| THE TASK |
Below are the records. Reproduce exactly the lines from the one containing "The image size is (350, 240)." through the final line, and omit any pictures.

[Stored items]
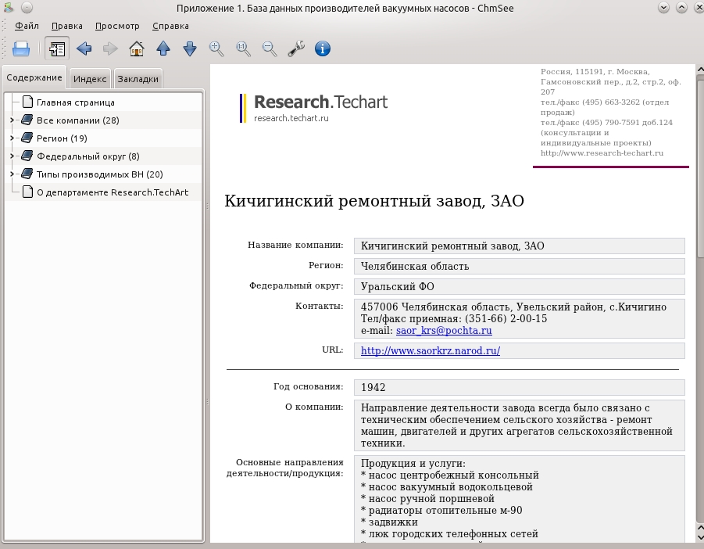Viewport: 704px width, 549px height.
Task: Reset zoom with the 1:1 magnifier icon
Action: pos(243,48)
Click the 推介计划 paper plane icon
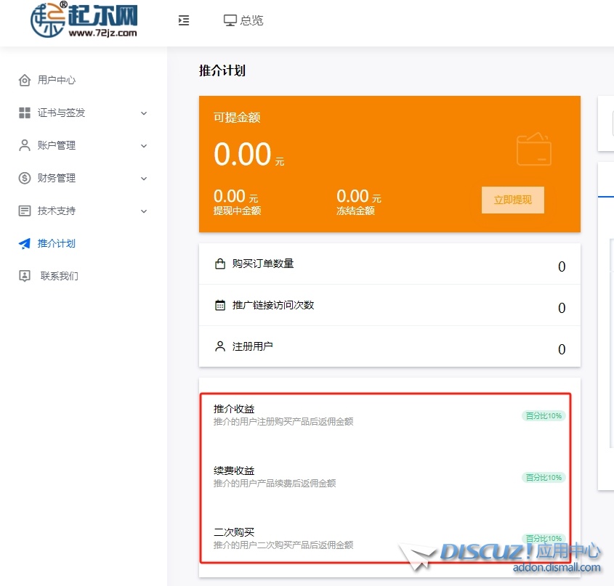Viewport: 614px width, 586px height. 25,243
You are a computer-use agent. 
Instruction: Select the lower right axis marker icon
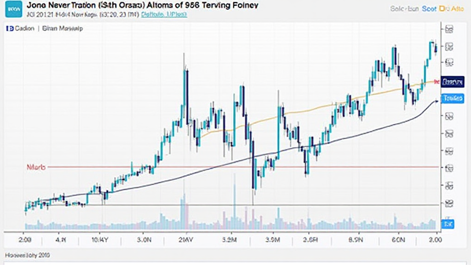(x=449, y=204)
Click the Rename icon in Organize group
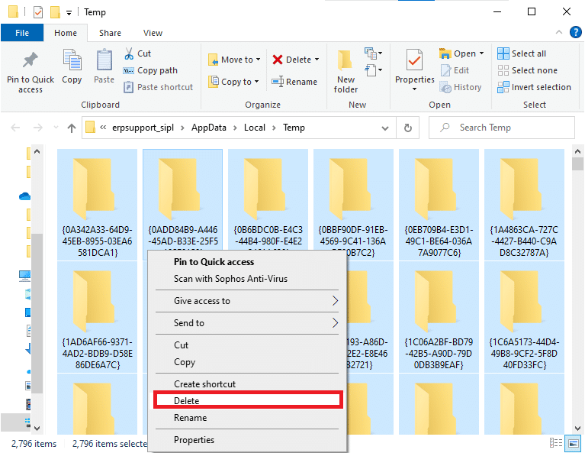The image size is (585, 453). coord(278,82)
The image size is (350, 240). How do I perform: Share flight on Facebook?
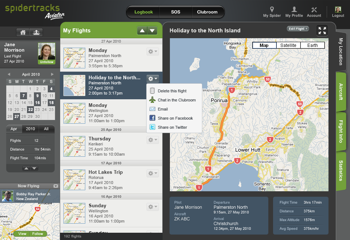point(175,118)
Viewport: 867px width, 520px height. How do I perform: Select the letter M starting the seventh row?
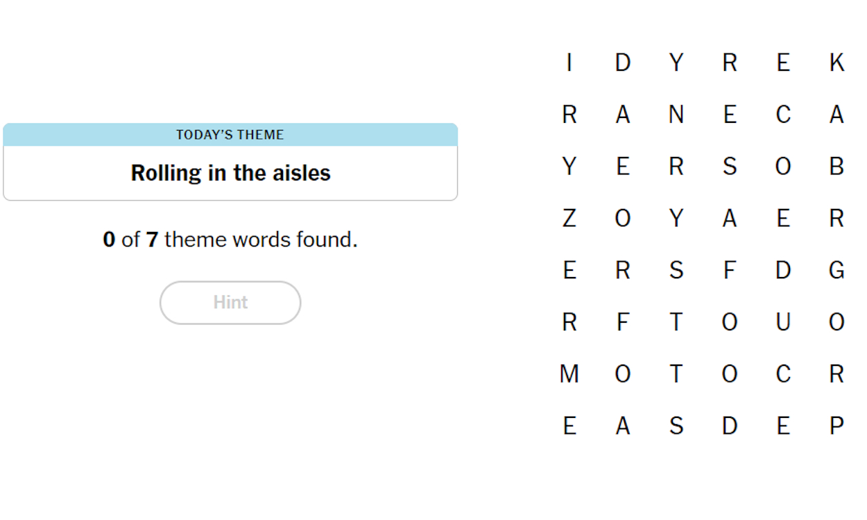(x=569, y=374)
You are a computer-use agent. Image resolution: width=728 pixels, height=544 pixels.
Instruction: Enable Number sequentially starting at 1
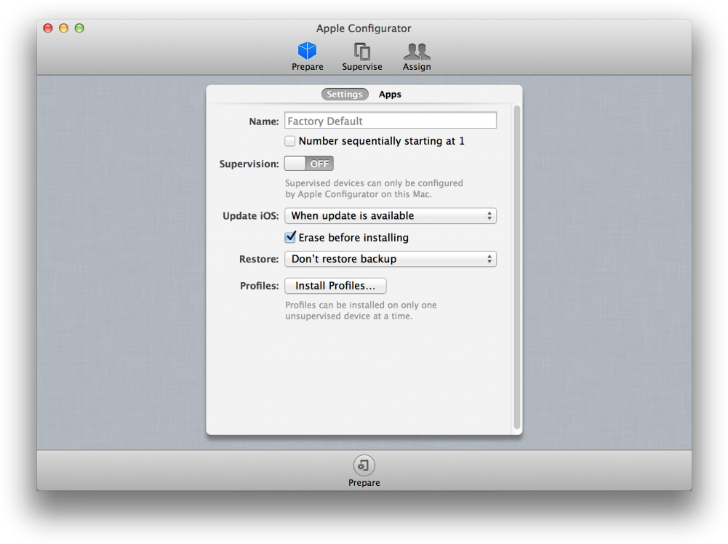(290, 141)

| FINISHED EXERCISE |
The image size is (350, 240). How do I perform: Share flight on Facebook?
point(175,118)
Viewport: 867px width, 520px height. How do I perform: Select the letter M starting the seventh row?
(x=569, y=374)
You are a computer-use agent. Image resolution: width=728 pixels, height=544 pixels.
Instruction: Enable Number sequentially starting at 1
(290, 141)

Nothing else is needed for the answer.